Der Bundesrat hatte Mitte März 2019 einen Gesetzesentwurf beschlossen, der das „Anbieten von Leistungen zur Ermöglichung von Straftaten“ unter Strafe stellen soll. Aufgrund des (geplanten) § 126a des Strafgesetzbuchs (StGB) droht Anbietern einer „internetbasierten Leistung“, „deren Zweck oder Tätigkeit darauf ausgerichtet ist, die Begehung von rechtswidrigen Taten“ zu ermöglichen oder zu fördern, eine Freiheitsstrafe von bis zu drei Jahren. Mit dem Darknet sind zumeist Webseiten und Dienste gemeint, die im Tor-Netzwerk als sogenannte Onion-Services (früher Hidden-Services) bereitgestellt werden. Das Programm verschleiert die IP-Adresse seiner Nutzer und lässt sie so anonym im Netz surfen.

Das Tor-Netzwerk sei jedoch nicht pauschal mit dem Darknet gleichzusetzen. Dissidenten und Whistleblower in Unrechtsstaaten nutzten es als geschützten Kommunikationsraum. Auch für normale Bürger gebe es gute und legitime Gründe, den Tor-Browser zu nutzen. Sie können sich damit der Überwachung durch Unternehmen entziehen.

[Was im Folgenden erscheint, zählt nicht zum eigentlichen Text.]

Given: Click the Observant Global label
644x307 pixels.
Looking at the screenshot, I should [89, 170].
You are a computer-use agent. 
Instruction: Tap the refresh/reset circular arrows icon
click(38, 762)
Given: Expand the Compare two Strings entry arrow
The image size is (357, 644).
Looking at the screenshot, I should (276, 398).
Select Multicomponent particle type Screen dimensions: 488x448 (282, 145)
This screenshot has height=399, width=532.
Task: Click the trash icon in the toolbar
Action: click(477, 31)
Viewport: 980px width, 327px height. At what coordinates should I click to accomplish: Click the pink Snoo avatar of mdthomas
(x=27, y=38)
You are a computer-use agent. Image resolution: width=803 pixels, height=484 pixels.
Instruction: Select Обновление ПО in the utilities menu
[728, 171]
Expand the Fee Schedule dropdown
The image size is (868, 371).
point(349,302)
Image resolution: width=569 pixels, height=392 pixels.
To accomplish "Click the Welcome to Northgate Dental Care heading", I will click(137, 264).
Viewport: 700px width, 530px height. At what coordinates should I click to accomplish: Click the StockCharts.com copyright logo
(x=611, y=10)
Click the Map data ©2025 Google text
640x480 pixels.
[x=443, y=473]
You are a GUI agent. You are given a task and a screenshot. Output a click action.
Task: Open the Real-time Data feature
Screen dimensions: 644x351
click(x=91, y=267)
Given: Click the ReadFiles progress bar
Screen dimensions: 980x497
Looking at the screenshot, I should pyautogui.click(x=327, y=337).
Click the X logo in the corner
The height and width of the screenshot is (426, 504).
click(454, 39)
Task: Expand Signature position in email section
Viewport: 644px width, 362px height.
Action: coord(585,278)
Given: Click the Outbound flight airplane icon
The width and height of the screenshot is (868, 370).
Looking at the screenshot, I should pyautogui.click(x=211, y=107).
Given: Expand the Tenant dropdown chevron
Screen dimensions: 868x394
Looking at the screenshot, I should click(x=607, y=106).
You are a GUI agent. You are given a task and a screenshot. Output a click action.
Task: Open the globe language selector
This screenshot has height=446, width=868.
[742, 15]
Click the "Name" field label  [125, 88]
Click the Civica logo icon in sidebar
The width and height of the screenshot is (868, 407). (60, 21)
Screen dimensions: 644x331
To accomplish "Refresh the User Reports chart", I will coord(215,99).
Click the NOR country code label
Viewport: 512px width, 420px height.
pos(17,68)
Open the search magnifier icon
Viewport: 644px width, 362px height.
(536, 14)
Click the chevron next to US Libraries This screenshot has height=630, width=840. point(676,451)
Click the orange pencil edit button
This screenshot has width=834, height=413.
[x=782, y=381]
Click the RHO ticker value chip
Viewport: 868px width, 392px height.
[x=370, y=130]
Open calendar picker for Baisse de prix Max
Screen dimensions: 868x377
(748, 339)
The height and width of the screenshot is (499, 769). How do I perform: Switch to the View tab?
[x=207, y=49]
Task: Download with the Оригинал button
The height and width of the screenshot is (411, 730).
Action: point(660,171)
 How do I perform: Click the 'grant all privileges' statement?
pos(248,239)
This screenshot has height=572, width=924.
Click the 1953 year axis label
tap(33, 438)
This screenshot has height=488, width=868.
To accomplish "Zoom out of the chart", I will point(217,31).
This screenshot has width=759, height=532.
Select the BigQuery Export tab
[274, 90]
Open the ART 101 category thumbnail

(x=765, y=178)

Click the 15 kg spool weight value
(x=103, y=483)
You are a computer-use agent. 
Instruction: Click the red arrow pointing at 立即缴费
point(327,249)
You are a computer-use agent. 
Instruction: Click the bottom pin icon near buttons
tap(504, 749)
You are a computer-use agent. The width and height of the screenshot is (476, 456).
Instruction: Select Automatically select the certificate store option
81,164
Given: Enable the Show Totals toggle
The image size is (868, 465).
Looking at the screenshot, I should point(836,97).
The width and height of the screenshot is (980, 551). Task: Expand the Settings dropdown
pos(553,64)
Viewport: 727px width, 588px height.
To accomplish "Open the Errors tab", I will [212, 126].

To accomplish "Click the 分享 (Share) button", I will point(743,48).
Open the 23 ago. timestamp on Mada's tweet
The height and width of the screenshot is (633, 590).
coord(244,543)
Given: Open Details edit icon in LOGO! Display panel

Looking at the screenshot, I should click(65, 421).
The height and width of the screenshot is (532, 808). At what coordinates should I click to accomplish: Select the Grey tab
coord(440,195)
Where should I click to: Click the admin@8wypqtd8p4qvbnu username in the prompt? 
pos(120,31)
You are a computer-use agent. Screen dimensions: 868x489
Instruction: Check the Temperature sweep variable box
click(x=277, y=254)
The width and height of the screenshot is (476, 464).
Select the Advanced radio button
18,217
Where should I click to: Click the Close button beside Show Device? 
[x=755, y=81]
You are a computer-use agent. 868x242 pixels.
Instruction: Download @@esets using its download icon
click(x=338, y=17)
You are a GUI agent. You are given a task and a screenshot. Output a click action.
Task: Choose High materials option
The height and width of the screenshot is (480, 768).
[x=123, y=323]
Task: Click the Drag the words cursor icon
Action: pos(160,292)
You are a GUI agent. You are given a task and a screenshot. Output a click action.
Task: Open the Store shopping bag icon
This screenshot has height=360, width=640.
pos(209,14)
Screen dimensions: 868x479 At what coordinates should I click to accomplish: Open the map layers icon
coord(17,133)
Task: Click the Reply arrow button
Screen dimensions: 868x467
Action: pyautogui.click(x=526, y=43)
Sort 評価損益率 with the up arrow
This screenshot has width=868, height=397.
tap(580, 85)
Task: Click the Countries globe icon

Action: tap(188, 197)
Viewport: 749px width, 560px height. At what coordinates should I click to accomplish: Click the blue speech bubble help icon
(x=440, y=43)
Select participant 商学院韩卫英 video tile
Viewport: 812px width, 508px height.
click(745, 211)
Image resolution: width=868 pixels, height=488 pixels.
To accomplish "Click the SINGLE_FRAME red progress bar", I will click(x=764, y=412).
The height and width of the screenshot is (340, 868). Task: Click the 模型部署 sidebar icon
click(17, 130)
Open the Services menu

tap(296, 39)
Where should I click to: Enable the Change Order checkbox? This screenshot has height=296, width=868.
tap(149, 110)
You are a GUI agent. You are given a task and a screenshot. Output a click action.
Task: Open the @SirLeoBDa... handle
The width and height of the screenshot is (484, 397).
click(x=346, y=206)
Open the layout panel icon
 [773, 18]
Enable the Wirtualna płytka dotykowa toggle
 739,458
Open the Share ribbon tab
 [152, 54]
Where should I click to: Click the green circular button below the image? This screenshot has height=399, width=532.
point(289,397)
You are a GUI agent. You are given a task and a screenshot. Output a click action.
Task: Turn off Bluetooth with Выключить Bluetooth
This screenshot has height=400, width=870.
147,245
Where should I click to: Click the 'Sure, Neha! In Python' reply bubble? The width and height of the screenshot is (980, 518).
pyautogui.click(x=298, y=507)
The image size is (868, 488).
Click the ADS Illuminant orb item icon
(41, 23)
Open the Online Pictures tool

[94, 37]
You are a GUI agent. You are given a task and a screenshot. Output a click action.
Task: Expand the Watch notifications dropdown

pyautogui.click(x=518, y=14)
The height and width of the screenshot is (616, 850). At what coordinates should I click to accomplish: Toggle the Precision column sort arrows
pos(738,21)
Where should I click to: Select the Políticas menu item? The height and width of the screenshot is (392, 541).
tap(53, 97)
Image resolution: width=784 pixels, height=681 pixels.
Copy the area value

„Wenn man nach einer Kneipenschlägerei nicht beweisen kann, wer sich daran mutwillig beteiligt hat, kommt man doch auch nicht auf die Idee, alle zu bestrafen, die in der Nähe herumstanden“, sagte Kelber. Dass die Polizei schon aufgrund eines derart vagen Anfangsverdachts ermitteln dürfe, sei ein kaum zu rechtfertigender Eingriff in die Bürgerrechte, so Kelber.

Die Pläne des Bundesrats waren von Juristen und der Tor-Community scharf kritisiert worden. „Die Verhaltensweisen, um die es den Verfassern des Gesetzentwurfs offiziell geht, sind typischerweise bereits heute strafbar – als Beihilfehandlungen zu den eigentlichen Straftaten“, sagte der Jurist und Richter am Landgericht Berlin, Ulf Buermeyer. Allerdings könnten mit dem neuen Straftatbestand mehr Überwachungsmaßnahmen durchgeführt werden – für die wiederum ein Verdacht ausreiche.

Der Gesetzentwurf des Bundesrats ist inzwischen mit einer Stellungnahme der Bundesregierung versehen in den Bundestag eingebracht worden (PDF).